41 vaat vererek, "İktidar olacak ve bunları yapacağım" diyen Kılıçdaroğlu, CHP"lilerin yıllardır duymadığı sözleri yeniden dolaşıma sokuyor. Konuşmasında "iktidar"ı vurgulayan Kılıçdaroğlu, önce kendi tabanını, ardından geniş halk yığınlarını heyecanlandırıyor. "Eksen Kayması" tartışmasının lafazanlık olduğu, Kılıçdaroğlu'nun aldığı destekle bir kez daha görülüyor. Kurultaya 4 bin kişi ile gelen İzmir heyeti, "eksen kayması tartışması"na gereken cevabı veriyor.
Değişim ve Dönüşüm"ün iktidarı getireceğini bilen Kılıçdaroğlu, İzmir'in sesine kulak veriyor. İktidarı isteyen İzmirliler, salondaki en coşkulu kitle olarak göze çarpıyor. Kılıçdaroğlu ise bu coşkuyu iktidarla taçlandırmak için listesine "Toplumsal sorunları anlamaya ve çözmeye odaklanmış" isimleri alıyor. CHP "Hiçbir şey yapmıyor, sadece konuşuyorlar" anlayışını yıkarak "Türkiye"yi yönetecek projeler" üretmeye çalışırken, birileri bundan rahatsız oluyor. CHP"nin oylarının yükselmesini hazmedemeyenler, "Kurultaya nasıl gölge düşürürüz"ün hesabını yapıyor.

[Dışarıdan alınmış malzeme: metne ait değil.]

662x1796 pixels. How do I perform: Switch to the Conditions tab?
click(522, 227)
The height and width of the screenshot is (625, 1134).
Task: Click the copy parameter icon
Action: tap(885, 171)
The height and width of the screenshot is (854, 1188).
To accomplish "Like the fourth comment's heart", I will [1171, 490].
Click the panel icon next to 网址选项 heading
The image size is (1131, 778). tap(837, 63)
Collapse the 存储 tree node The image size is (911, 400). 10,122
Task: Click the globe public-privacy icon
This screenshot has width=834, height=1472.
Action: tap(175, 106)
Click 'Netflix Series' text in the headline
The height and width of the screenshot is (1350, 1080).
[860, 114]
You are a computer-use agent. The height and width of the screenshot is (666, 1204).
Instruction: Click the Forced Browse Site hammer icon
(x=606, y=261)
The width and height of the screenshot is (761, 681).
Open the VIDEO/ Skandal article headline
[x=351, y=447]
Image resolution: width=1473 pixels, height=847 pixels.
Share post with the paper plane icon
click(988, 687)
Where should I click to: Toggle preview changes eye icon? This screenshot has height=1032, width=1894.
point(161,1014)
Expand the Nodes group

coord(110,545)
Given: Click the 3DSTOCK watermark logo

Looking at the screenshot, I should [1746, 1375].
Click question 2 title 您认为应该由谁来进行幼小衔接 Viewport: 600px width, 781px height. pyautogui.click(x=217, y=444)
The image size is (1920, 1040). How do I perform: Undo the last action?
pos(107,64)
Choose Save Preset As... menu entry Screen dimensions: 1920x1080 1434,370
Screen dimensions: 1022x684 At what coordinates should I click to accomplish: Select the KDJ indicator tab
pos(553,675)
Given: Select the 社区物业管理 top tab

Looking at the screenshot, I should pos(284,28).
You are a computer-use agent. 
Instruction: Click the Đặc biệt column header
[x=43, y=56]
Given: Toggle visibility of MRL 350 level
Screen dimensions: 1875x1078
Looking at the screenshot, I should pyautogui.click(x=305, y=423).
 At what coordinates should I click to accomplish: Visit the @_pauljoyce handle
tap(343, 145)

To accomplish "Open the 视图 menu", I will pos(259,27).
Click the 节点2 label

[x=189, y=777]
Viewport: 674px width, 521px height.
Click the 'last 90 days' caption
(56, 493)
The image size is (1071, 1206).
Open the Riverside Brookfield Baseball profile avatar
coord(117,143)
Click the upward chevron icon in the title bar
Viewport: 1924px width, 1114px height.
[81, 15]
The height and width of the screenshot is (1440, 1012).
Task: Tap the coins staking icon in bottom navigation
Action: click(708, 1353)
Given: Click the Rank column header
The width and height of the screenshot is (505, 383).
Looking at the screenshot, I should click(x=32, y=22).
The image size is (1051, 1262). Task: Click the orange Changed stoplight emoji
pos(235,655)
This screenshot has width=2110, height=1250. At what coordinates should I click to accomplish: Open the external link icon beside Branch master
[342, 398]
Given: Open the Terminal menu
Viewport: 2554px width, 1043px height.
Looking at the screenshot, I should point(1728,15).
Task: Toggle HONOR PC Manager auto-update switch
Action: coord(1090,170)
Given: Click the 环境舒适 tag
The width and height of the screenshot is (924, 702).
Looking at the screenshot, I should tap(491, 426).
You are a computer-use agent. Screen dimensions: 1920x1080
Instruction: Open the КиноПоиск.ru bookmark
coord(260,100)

CHP"de yaşananlar aslında "eski" ile "yeni"nin çatışmasıdır. İktidar hedefinden kopan, iktidar olmayı istemeyenler, kendi başarısızlıklarını ortaya çıkaracak yeni bir ekibin ortaya çıkmasından rahatsızdır. En büyük korkuları da CHP"nin iktidar olmasıdır. Bu yüzden, kurultaya gölyge düşürmeye çalışıyor, bu olmayınca kurultayı iptal ettirmek için yargıya gitmeye hazırlanıyorlar.
Önümüzdeki dönemde, bu tür ayak oyunlarına daha çok şahit olacağız. Çünkü; birileri, tüm umudunu CHP"nin 12 Haziran 2011 seçimlerinde yaşayacağını düşündükleri "başarısızlığa" bağlamış durumda... Onlar; CHP"nin yüzde 20 oranında oy alacağını ve Kılıçdaroğlu"nun genel başkanlıktan düşeceğini umut ediyor. Tüm hesaplar bunun üzerine kurulmuş...
Kılıçdaroğlu ve ekibi ise CHP"nin yüzde 35 -; 36 oranında oy alacağını öngörüyor. "Eski" ve "Yeni" işte bu yüzden çatışıyor. Biri iktidarı, diğeri ise muhalefeti istiyor. "Eski"nin temsilcilerinin "Köylü bunlar" diyerek küçümsemeye çalıştıkları Kılıçdaroğlu ve Tekin, CHP'nin iktidar olması için çalışıyor.
CHP tabanı ise; eskilerin anlamsız çabalarını ve yaşananları, yani; "manzara-i umumiyeyi ibretle" izliyor.
NOT:
"KEL BAŞKAN" PROVOKASYONU: CHP Kurultayı öncesi, Gürsel Tekin hakkında asılsız iddiaları kurultay delgeleri ile partililere "sahte isim"le yollayan kişiler tespit edildi. Binlerce kişiye SMS yollayan bu şebekenin iki merkezden yönlendirildiği öğrenildi. "Kel Başkan" rumuzuyla CHP'lilere mesaj yollayan kişilerin kim olduğunu gördüğünüzde, "Yok artık, bunu da mı yapmışlar" diyeceksiniz.